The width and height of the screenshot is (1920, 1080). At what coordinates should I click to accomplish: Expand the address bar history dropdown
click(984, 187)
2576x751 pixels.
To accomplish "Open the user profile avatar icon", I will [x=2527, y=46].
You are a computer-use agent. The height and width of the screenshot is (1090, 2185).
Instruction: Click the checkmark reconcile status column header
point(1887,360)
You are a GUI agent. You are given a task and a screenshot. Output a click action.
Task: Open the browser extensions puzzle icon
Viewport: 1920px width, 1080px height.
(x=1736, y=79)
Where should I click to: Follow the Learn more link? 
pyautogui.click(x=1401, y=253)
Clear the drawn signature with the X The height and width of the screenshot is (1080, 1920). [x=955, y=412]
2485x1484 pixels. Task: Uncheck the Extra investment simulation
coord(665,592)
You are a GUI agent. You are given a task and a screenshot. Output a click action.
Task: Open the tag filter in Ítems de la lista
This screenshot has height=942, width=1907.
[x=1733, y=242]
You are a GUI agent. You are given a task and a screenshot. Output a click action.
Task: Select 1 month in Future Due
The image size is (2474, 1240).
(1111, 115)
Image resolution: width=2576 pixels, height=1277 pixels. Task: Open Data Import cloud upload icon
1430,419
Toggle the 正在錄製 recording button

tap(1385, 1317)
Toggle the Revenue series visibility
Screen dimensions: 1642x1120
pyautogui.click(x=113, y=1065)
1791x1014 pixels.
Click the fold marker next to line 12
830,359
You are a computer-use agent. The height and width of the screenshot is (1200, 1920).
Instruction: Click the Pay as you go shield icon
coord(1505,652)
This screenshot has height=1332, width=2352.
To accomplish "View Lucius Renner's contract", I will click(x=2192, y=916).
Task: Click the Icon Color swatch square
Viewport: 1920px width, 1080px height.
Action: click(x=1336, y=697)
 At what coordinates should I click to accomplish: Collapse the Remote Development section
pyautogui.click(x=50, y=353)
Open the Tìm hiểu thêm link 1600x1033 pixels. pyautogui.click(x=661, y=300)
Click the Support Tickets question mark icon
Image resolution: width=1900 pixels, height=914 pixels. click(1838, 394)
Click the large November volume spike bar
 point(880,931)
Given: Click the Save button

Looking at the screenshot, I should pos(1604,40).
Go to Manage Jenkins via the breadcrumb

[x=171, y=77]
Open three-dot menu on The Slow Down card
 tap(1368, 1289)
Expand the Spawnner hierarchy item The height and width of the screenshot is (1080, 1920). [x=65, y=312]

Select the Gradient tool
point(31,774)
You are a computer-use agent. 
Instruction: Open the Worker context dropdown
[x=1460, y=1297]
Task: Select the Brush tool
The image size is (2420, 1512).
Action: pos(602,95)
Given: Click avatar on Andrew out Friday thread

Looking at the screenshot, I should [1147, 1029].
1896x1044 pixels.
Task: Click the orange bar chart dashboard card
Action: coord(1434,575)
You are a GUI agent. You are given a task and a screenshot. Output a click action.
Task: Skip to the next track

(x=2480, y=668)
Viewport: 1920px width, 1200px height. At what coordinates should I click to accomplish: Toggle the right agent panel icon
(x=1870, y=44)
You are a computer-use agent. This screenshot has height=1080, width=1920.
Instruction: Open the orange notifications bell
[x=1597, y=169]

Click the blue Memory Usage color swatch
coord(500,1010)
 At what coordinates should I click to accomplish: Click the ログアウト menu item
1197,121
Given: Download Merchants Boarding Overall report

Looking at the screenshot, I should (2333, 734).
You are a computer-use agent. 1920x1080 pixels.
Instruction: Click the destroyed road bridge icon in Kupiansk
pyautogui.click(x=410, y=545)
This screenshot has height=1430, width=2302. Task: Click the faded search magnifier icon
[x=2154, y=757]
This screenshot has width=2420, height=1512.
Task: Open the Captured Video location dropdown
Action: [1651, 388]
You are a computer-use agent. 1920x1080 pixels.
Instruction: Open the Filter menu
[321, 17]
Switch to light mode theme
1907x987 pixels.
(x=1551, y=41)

------------------------------------------------------------------------

WHAT YOU WILL DO ::
Set down, exactly and completely, all of the material.

OUTPUT OF THE EXERCISE ::
The width and height of the screenshot is (1920, 1080). At what coordinates should I click to accomplish: Expand the address bar history dropdown
click(984, 187)
2576x751 pixels.
To accomplish "Open the user profile avatar icon", I will [x=2527, y=46].
You are a computer-use agent. The height and width of the screenshot is (1090, 2185).
Instruction: Click the checkmark reconcile status column header
point(1887,360)
You are a GUI agent. You are given a task and a screenshot. Output a click action.
Task: Open the browser extensions puzzle icon
Viewport: 1920px width, 1080px height.
(x=1736, y=79)
Where should I click to: Follow the Learn more link? 
pyautogui.click(x=1401, y=253)
Clear the drawn signature with the X The height and width of the screenshot is (1080, 1920). [x=955, y=412]
2485x1484 pixels. Task: Uncheck the Extra investment simulation
coord(665,592)
You are a GUI agent. You are given a task and a screenshot. Output a click action.
Task: Open the tag filter in Ítems de la lista
This screenshot has height=942, width=1907.
[x=1733, y=242]
You are a GUI agent. You are given a task and a screenshot. Output a click action.
Task: Select 1 month in Future Due
The image size is (2474, 1240).
(1111, 115)
Image resolution: width=2576 pixels, height=1277 pixels. Task: Open Data Import cloud upload icon
1430,419
Toggle the 正在錄製 recording button

tap(1385, 1317)
Toggle the Revenue series visibility
Screen dimensions: 1642x1120
pyautogui.click(x=113, y=1065)
1791x1014 pixels.
Click the fold marker next to line 12
830,359
You are a computer-use agent. The height and width of the screenshot is (1200, 1920).
Instruction: Click the Pay as you go shield icon
coord(1505,652)
This screenshot has height=1332, width=2352.
To accomplish "View Lucius Renner's contract", I will click(x=2192, y=916).
Task: Click the Icon Color swatch square
Viewport: 1920px width, 1080px height.
Action: click(x=1336, y=697)
 At what coordinates should I click to accomplish: Collapse the Remote Development section
pyautogui.click(x=50, y=353)
Open the Tìm hiểu thêm link 1600x1033 pixels. pyautogui.click(x=661, y=300)
Click the Support Tickets question mark icon
Image resolution: width=1900 pixels, height=914 pixels. click(1838, 394)
Click the large November volume spike bar
 point(880,931)
Given: Click the Save button

Looking at the screenshot, I should pos(1604,40).
Go to Manage Jenkins via the breadcrumb

[x=171, y=77]
Open three-dot menu on The Slow Down card
 tap(1368, 1289)
Expand the Spawnner hierarchy item The height and width of the screenshot is (1080, 1920). [x=65, y=312]

Select the Gradient tool
point(31,774)
You are a computer-use agent. 
Instruction: Open the Worker context dropdown
[x=1460, y=1297]
Task: Select the Brush tool
The image size is (2420, 1512).
Action: pos(602,95)
Given: Click avatar on Andrew out Friday thread

Looking at the screenshot, I should [1147, 1029].
1896x1044 pixels.
Task: Click the orange bar chart dashboard card
Action: coord(1434,575)
You are a GUI agent. You are given a task and a screenshot. Output a click action.
Task: Skip to the next track

(x=2480, y=668)
Viewport: 1920px width, 1200px height. At what coordinates should I click to accomplish: Toggle the right agent panel icon
(x=1870, y=44)
You are a computer-use agent. This screenshot has height=1080, width=1920.
Instruction: Open the orange notifications bell
[x=1597, y=169]

Click the blue Memory Usage color swatch
coord(500,1010)
 At what coordinates should I click to accomplish: Click the ログアウト menu item
1197,121
Given: Download Merchants Boarding Overall report

Looking at the screenshot, I should (2333, 734).
You are a computer-use agent. 1920x1080 pixels.
Instruction: Click the destroyed road bridge icon in Kupiansk
pyautogui.click(x=410, y=545)
This screenshot has height=1430, width=2302. Task: Click the faded search magnifier icon
[x=2154, y=757]
This screenshot has width=2420, height=1512.
Task: Open the Captured Video location dropdown
Action: [1651, 388]
You are a computer-use agent. 1920x1080 pixels.
Instruction: Open the Filter menu
[321, 17]
Switch to light mode theme
1907x987 pixels.
(x=1551, y=41)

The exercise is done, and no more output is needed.